Volcano news: Karymsky
Karymsky volcano (Kamchatka): elevated activity, frequent explosions
The current activity is likely consisting of strombolian to vulcanian-type explosions at irregular, but possibly very frequent intervals. The volcano is extremely remote from any populated center and road, and only accessible by helicopter or via day-long treks. There is no ground monitoring of the volcano.
If activity continues, we might try visit it during our upcoming Volcano Special tour to Kamchatka 16-24 March.
KVERT reported on 16 February that a satellite image captured an ash plume from Karymsky drifting 55 km SE at altitudes of 2.5-3 km (8,200-10,000 ft) a.s.l.
The Aviation Color Code was raised to Orange (the second highest level on a four-color scale). According to the Tokyo VAAC a possible ash plume on 17 February rose to 3.7 km (12,000 ft) a.s.l. and drifted SE. A weak ash plume drifting 117 km ESE was visible in satellite images on 18 February.
(partially from: Smithsonian / USGS Weekly Volcanic Activity Report 13-19 February 2019)
Karymsky, the most active volcano of Kamchatka's eastern volcanic zone, is a symmetrical stratovolcano constructed within a 5-km-wide caldera that formed during the early Holocene. The caldera cuts the south side of the Pleistocene Dvor volcano and is located outside the north margin of the large mid-Pleistocene Polovinka caldera, which contains the smaller Akademia Nauk and Odnoboky calderas.

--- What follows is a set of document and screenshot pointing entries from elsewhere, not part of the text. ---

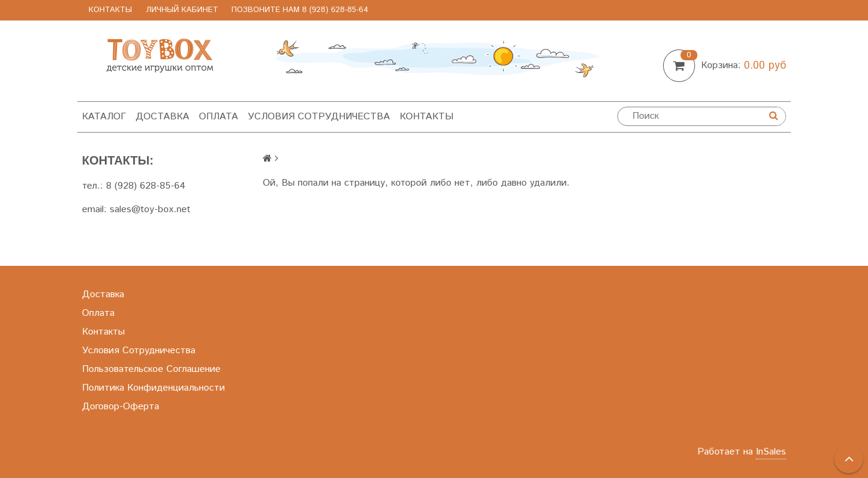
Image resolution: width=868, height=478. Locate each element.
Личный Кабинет (182, 10)
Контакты (110, 10)
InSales (771, 451)
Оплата (218, 116)
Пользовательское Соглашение (151, 369)
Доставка (162, 116)
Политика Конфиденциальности (153, 388)
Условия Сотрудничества (319, 116)
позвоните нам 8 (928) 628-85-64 (300, 10)
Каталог (104, 116)
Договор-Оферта (121, 406)
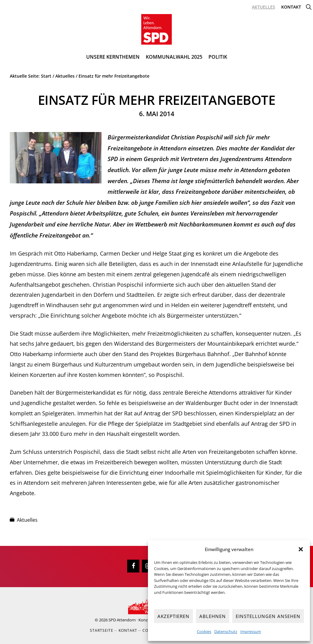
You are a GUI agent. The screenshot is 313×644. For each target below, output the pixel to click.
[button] (301, 549)
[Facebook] (133, 566)
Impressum (251, 631)
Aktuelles (27, 520)
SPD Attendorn (122, 620)
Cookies (204, 631)
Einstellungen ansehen (268, 616)
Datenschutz (226, 631)
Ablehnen (212, 616)
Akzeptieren (173, 616)
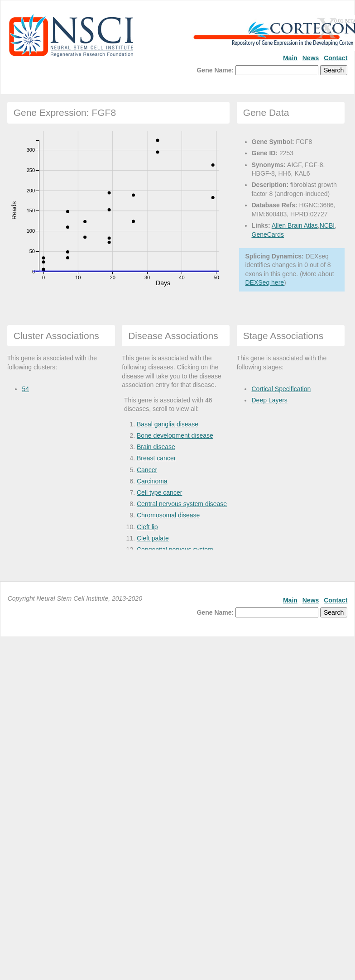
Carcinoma (152, 481)
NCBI (327, 225)
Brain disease (156, 447)
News (311, 58)
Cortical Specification (281, 389)
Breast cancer (156, 458)
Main (290, 58)
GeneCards (268, 234)
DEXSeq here (265, 282)
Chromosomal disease (168, 515)
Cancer (147, 470)
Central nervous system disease (182, 504)
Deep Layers (269, 400)
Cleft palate (153, 538)
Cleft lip (147, 527)
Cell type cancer (159, 492)
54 (25, 389)
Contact (336, 58)
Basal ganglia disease (168, 424)
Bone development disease (175, 435)
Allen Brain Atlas (295, 225)
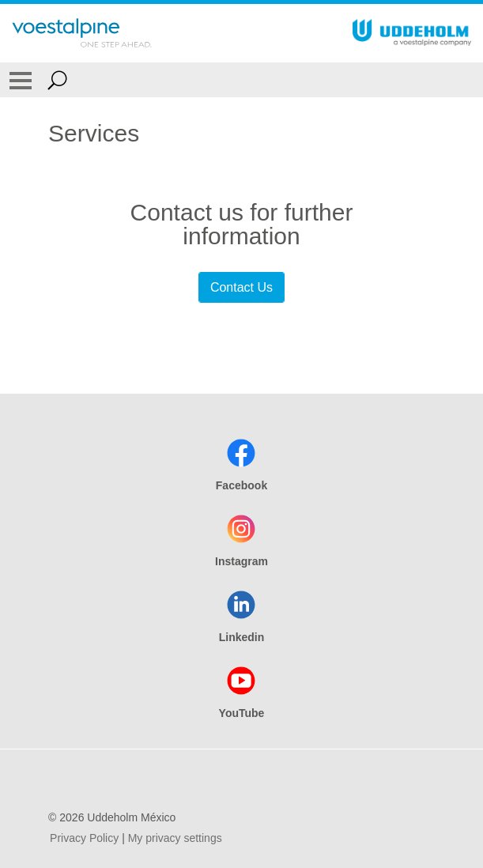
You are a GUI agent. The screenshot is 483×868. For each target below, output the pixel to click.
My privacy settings (175, 838)
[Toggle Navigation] (21, 80)
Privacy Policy (84, 838)
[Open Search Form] (57, 80)
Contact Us (241, 287)
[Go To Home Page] (81, 33)
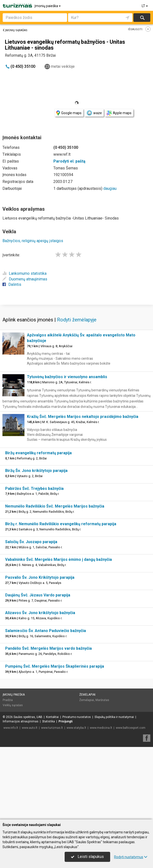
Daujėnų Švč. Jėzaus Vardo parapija (38, 668)
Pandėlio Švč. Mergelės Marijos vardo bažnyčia (48, 721)
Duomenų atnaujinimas (25, 279)
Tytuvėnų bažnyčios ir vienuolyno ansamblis (67, 449)
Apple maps (119, 113)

Most seismicity preceding Karymsky eruptions originated beneath Akademia Nauk caldera, which is located immediately south of Karymsky volcano. The caldera enclosing Karymsky volcano formed about 7600-7700 radiocarbon years ago; construction of the Karymsky stratovolcano began about 2000 years later. The latest eruptive period began about 500 years ago, following a 2300-year quiescence. Much of the cone is mantled by lava flows less than 200 years old. Historical eruptions have been vulcanian or vulcanian-strombolian with moderate explosive activity and occasional lava flows from the summit crater.